[Intel-gfx] [PATCH 03/23] drm/i915: Remove lrc default desc from GEM context

Thu Aug 1 16:00:59 UTC 2019

Quoting Chris Wilson (2019-08-01 16:48:33)
> Quoting Tvrtko Ursulin (2019-08-01 16:29:53)
> > For instance Icelake engine dependent stuff sneaked into 
> > intel_lrc.c/lrc_desriptors at some point, which is also against the 
> > spirit of caching. If we were to move the cached value in ce then we 
> > would be able to remove that and have it once again minimal in there.
> 
> Well we can set all bits but hw_id/lrca at init time. How about if I run
> that past you?

 static u64
-lrc_descriptor(struct intel_context *ce, struct intel_engine_cs *engine)
+base_lrc_descriptor(struct intel_context *ce, struct intel_engine_cs *engine)
 {
-       struct i915_gem_context *ctx = ce->gem_context;
        u64 desc;

        BUILD_BUG_ON(MAX_CONTEXT_HW_ID > (BIT(GEN8_CTX_ID_WIDTH)));
@@ -426,18 +425,12 @@ lrc_descriptor(struct intel_context *ce, struct intel_engine_cs *engine)
        if (IS_GEN(engine->i915, 8))
                desc |= GEN8_CTX_L3LLC_COHERENT;

-       desc |= i915_ggtt_offset(ce->state) + LRC_HEADER_PAGES * PAGE_SIZE;
-                                                               /* bits 12-31 */
        /*
         * The following 32bits are copied into the OA reports (dword 2).
         * Consider updating oa_get_render_ctx_id in i915_perf.c when changing
         * anything below.
         */
        if (INTEL_GEN(engine->i915) >= 11) {
-               GEM_BUG_ON(ctx->hw_id >= BIT(GEN11_SW_CTX_ID_WIDTH));
-               desc |= (u64)ctx->hw_id << GEN11_SW_CTX_ID_SHIFT;
-                                                               /* bits 37-47 */
-
                desc |= (u64)engine->instance << GEN11_ENGINE_INSTANCE_SHIFT;
                                                                /* bits 48-53 */

@@ -445,8 +438,29 @@ lrc_descriptor(struct intel_context *ce, struct intel_engine_cs *engine)

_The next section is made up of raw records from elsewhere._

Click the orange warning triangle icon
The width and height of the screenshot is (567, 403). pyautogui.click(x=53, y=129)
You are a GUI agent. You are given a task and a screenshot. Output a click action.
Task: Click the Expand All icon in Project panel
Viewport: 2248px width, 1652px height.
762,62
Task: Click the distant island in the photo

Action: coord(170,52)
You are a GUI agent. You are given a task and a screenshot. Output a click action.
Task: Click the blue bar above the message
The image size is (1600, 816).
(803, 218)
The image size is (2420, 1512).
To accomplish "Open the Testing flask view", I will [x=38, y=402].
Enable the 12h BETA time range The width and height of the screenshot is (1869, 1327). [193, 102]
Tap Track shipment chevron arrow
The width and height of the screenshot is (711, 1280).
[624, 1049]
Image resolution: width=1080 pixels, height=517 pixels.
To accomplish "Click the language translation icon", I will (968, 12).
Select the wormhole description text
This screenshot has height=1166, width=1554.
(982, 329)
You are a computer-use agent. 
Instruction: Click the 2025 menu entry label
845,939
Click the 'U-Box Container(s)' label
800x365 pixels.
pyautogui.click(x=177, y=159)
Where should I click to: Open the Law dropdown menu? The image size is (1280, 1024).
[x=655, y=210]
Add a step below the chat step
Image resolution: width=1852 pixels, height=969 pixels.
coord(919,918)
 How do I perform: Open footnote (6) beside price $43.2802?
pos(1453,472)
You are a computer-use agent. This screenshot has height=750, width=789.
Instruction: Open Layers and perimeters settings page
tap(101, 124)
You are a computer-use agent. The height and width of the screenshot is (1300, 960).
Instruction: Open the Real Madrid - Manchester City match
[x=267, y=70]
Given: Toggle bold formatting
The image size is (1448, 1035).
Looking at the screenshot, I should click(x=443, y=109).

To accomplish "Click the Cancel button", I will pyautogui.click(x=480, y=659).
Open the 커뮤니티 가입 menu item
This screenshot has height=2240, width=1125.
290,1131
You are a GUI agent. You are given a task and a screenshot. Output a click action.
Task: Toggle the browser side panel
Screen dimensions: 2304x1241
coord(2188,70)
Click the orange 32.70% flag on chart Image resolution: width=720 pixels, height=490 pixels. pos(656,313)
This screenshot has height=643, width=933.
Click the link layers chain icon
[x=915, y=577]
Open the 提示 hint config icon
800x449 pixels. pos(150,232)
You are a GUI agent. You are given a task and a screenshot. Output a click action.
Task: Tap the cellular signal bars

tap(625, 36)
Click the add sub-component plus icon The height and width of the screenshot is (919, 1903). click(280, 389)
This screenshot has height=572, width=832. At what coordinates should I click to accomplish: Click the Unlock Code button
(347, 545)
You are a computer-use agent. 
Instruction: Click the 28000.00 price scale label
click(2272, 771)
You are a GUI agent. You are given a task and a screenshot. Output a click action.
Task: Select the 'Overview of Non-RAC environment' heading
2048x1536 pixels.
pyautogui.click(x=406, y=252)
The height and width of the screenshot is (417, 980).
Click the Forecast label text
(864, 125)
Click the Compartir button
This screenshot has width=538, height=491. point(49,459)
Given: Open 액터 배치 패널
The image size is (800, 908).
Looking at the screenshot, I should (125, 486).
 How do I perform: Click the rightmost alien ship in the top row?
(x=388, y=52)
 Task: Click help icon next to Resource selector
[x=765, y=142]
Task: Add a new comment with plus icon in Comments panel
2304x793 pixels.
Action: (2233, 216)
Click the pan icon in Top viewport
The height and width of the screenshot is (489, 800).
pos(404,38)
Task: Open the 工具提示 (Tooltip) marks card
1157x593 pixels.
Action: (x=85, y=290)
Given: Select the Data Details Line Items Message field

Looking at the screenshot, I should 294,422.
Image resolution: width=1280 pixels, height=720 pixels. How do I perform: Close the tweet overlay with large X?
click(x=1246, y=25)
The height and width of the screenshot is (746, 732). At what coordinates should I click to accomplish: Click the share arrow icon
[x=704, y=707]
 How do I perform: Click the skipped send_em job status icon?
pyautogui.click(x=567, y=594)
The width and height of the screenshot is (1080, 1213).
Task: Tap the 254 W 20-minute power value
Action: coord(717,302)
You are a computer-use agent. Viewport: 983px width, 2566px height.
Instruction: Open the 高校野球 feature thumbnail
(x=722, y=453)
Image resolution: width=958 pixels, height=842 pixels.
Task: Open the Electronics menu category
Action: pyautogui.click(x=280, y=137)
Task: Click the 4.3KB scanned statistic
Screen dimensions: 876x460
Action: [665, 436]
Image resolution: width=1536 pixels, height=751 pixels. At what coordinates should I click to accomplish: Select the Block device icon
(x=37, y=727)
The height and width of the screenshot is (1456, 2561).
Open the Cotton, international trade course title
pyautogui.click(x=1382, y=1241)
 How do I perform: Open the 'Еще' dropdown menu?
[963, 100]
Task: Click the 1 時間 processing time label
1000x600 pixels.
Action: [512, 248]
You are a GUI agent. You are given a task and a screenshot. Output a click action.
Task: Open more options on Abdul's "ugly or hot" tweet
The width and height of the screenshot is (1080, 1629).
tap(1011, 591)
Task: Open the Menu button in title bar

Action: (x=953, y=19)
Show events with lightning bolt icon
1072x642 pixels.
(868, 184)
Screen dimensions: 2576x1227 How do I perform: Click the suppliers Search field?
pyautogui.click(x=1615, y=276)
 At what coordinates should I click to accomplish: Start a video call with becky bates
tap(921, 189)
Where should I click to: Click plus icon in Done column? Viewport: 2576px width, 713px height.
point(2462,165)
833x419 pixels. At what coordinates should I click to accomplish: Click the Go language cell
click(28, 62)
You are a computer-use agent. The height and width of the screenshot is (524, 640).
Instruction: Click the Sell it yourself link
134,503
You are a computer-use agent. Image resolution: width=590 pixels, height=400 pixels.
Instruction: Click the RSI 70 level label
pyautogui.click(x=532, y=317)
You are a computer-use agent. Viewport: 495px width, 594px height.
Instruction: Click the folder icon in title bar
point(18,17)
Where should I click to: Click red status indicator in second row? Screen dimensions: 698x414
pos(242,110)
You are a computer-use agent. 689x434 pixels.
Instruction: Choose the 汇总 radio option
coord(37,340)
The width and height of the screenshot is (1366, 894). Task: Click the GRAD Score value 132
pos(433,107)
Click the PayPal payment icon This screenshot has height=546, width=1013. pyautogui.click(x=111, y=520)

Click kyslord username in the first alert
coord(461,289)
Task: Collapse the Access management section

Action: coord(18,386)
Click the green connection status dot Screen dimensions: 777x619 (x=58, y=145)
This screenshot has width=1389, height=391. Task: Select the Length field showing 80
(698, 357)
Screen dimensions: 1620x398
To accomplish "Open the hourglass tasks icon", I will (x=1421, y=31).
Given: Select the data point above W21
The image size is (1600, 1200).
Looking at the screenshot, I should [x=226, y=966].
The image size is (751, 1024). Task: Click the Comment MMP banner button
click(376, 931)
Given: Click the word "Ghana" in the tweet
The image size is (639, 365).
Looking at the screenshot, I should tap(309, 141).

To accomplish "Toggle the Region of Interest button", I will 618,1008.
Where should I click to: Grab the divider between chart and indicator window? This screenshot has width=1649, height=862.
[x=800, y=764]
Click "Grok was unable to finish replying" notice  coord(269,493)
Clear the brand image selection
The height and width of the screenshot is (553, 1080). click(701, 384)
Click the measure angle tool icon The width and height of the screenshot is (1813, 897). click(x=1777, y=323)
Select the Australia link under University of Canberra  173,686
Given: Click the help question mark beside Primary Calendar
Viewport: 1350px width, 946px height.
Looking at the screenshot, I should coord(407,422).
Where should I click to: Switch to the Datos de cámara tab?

                desc |= (u64)engine->class << GEN11_ENGINE_CLASS_SHIFT;
                                                                /* bits 61-63 */
+       }
+
+       return desc;
+}
+
+static u64
+update_lrc_descriptor(struct intel_context *ce, struct intel_engine_cs *engine)
+{
+       struct i915_gem_context *ctx = ce->gem_context;
+       u64 desc = ce->lrc_desc;
+
+       desc &= ~GENMASK_ULL(31, 12);
+       desc |= i915_ggtt_offset(ce->state) + LRC_HEADER_PAGES * PAGE_SIZE;
+
+       if (INTEL_GEN(engine->i915) >= 11) {
+               GEM_BUG_ON(ctx->hw_id >= BIT(GEN11_SW_CTX_ID_WIDTH));
+
+               desc &= ~GENMASK_ULL(47, 37);
+               desc |= (u64)ctx->hw_id << GEN11_SW_CTX_ID_SHIFT;
        } else {
                GEM_BUG_ON(ctx->hw_id >= BIT(GEN8_CTX_ID_WIDTH));
+
+               desc &= ~GENMASK_ULL(52, 32);
                desc |= (u64)ctx->hw_id << GEN8_CTX_ID_SHIFT;   /* bits 32-52 */
        }

@@ -1631,7 +1645,7 @@ __execlists_context_pin(struct intel_context *ce,
        if (ret)
                goto unpin_map;

-       ce->lrc_desc = lrc_descriptor(ce, engine);
+       ce->lrc_desc = update_lrc_descriptor(ce, engine);
        ce->lrc_reg_state = vaddr + LRC_STATE_PN * PAGE_SIZE;
        __execlists_update_reg_state(ce, engine);

@@ -3126,6 +3140,8 @@ static int execlists_context_deferred_alloc(struct intel_context *ce,
        ce->ring = ring;
        ce->state = vma;

+       ce->lrc_desc = base_lrc_descriptor(ce, engine);
+
        return 0;

 error_ring_free:

That's pretty much the same amount of work in context_pin. I'm not
convinced that caching between pins achieves very much.

Concur?
-Chris